The incidence of rotator cuff tendon defects has been described in various reports of cadaver dissections: Smith (Smith, 1834) found an incidence of 18 per cent; Keyes, (Keyes, 1933) 19 per cent; Wilson, (Wilson, 1943, Wilson and Duff, 1943) 20 per cent in a series of autopsy dissections and 26.5 per cent in a series of cadaver dissections; Cotton and Rideout, (Cotton and Rideout, 1964) 8 per cent; Yamanaka and coworkers, (Yamanaka, Fukuda, 1983) 7 per cent; Fukuda and associates, (Fukuda, Mikasa, 1987) 7 per cent; and Uhthoff and colleagues, (Uhthoff, Loehr, 1986 Oct 27) 20 per cent.

More about epidemiology

Neer found that the incidence of complete cuff tears in more than 500 cadaver shoulders was less than 5 per cent. (Neer, 1983) Lehman et al (Lehman, Cuomo, 1995) found that the incidence of full thickness rotator cuff tears in 235 male and female cadavers ranging in age from 27-102 years (average 64.7 years) was 17% (53 female, 26 male). The average age of those cadavers with tears was 77.8 years as compared to 64.7 years in the intact group. Recognizing the importance of age in the prevalence of cuff lesions, these authors noted that in cadavers under 60 years of age the incidence of rotator cuff tears was 6% as opposed to 30% in those over 60 years of age.
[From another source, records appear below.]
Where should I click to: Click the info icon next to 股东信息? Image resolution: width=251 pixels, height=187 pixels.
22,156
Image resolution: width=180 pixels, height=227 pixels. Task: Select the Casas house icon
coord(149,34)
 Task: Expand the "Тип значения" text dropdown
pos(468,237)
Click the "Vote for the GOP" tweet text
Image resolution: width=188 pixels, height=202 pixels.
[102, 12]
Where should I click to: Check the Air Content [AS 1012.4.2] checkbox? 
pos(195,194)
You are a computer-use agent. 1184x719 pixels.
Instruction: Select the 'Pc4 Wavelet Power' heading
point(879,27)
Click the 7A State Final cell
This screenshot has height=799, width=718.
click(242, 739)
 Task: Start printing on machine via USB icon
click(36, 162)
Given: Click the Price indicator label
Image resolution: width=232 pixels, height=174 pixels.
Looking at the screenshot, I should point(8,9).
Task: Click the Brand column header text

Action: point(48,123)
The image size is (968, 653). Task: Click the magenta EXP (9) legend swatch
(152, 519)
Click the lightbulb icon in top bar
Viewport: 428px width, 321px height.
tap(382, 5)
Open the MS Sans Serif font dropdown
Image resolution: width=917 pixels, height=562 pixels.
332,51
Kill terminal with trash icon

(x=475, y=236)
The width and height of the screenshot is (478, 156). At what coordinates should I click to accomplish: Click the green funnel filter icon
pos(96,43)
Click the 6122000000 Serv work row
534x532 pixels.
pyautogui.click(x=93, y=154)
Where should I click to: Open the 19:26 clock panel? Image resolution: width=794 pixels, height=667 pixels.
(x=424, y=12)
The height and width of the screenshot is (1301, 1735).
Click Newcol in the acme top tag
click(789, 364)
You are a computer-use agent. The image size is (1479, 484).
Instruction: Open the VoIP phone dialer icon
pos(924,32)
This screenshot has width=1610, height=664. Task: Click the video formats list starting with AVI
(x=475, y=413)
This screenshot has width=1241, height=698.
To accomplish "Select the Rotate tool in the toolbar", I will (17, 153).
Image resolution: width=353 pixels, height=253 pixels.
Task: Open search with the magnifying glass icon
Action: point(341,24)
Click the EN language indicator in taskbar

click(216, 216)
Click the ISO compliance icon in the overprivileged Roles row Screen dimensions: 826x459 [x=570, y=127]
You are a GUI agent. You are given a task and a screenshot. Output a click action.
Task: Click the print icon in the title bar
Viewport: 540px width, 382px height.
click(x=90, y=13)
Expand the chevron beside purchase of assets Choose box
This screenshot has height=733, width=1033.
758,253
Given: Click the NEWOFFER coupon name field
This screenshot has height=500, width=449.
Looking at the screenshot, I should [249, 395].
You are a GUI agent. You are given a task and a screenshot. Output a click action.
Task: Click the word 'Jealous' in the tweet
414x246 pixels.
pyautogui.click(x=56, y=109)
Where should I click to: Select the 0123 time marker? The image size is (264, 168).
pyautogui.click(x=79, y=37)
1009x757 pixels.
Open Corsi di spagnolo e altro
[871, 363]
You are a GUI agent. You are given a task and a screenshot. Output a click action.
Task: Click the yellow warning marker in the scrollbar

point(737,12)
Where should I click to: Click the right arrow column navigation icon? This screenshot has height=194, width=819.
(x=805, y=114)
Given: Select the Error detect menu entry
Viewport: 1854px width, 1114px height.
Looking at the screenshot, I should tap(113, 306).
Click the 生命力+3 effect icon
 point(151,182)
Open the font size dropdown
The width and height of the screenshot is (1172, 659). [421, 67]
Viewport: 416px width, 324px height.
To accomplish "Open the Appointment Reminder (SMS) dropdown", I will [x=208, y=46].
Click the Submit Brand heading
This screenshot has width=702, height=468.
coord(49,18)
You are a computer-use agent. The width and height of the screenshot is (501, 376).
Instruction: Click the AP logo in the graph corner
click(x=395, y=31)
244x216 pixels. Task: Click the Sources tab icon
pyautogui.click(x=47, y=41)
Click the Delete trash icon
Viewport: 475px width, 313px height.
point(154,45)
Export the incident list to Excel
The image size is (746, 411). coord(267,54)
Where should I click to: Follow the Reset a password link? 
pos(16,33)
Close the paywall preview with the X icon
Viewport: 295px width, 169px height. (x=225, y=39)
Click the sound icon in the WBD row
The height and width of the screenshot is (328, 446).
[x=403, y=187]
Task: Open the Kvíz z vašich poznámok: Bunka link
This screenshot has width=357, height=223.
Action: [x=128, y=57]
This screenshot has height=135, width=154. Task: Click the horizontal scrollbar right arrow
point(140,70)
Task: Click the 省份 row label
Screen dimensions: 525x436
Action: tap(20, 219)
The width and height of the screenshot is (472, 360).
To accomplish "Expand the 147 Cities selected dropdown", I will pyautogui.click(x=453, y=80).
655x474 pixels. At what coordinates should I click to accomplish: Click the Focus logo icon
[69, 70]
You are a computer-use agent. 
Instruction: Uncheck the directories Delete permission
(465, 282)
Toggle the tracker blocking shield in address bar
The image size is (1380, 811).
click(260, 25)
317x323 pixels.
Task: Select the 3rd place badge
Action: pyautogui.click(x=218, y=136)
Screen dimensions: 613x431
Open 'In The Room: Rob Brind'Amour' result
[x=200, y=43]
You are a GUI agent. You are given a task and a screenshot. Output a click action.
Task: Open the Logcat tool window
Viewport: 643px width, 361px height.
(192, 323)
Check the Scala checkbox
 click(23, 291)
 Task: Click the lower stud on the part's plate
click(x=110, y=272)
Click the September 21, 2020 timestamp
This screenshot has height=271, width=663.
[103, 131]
Partial-thickness tears appear to be about twice as common as full thickness defects. Yamanaka and coworkers (Yamanaka, Fukuda, 1983) and Fukuda (Fukuda, 1980, Fukuda, Mikasa, 1983, Fukuda, Mikasa, 1987) reported on 249 cadaver left shoulders in which they found a 13 per cent incidence of partial-thickness tears. Thirty per cent of shoulders over 40 had cuff tears, whereas there were no tears seen in those under 40. Three percent had tears on the bursal side, three percent had tears on the joint side, and 7 percent had intratendinous tears. In another clinical series of partial-thickness cuff tears Fukuda and associates (Fukuda, Mikasa, 1983) found 9 tears on the bursal side, 11 on the joint side, and 1 intratendinous. The bursal side tears had the most severe symptoms. All of these tears were localized in the critical area of the supraspinatus tendon. In his studies of 96 shoulders in patients ranging in age from 18 to 74 years, DePalma found a 37 per cent incidence of partial-thickness tears of the supraspinatus and infraspinatus, a 21 per cent incidence of partial-thickness tears in the subscapularis, and a 9 per cent incidence of full-thickness tears. Uhthoff and associates(Uhthoff, Loehr, 1986 Oct 27) found a 32 per cent incidence of partial-thickness tears in 306 autopsy cases with a mean age of 59 years. Other studies report partial-thickness tears in approximately 20 to 30 per cent of cadaver shoulders. (See references Codman, 1937, Cofield, 1985, Cotton and Rideout, 1964, Fukuda, Mikasa, 1983, Grant and Smith, 1948, Hawkins, Misamore, 1985, Keyes, 1933, Lindblom, 1939a, Lindblom, 1939b, Lindblom and Palmer, 1939, Uhthoff, Loehr, 1986 Oct 27) The data from studies in which the cuff was sectioned to demonstrate the prevalence of intrasubstance lesions indicate that cadaver or clinical examinations confined to the bursal and articular sides of the tendon will overlook the common intratendinous form of cuff defect.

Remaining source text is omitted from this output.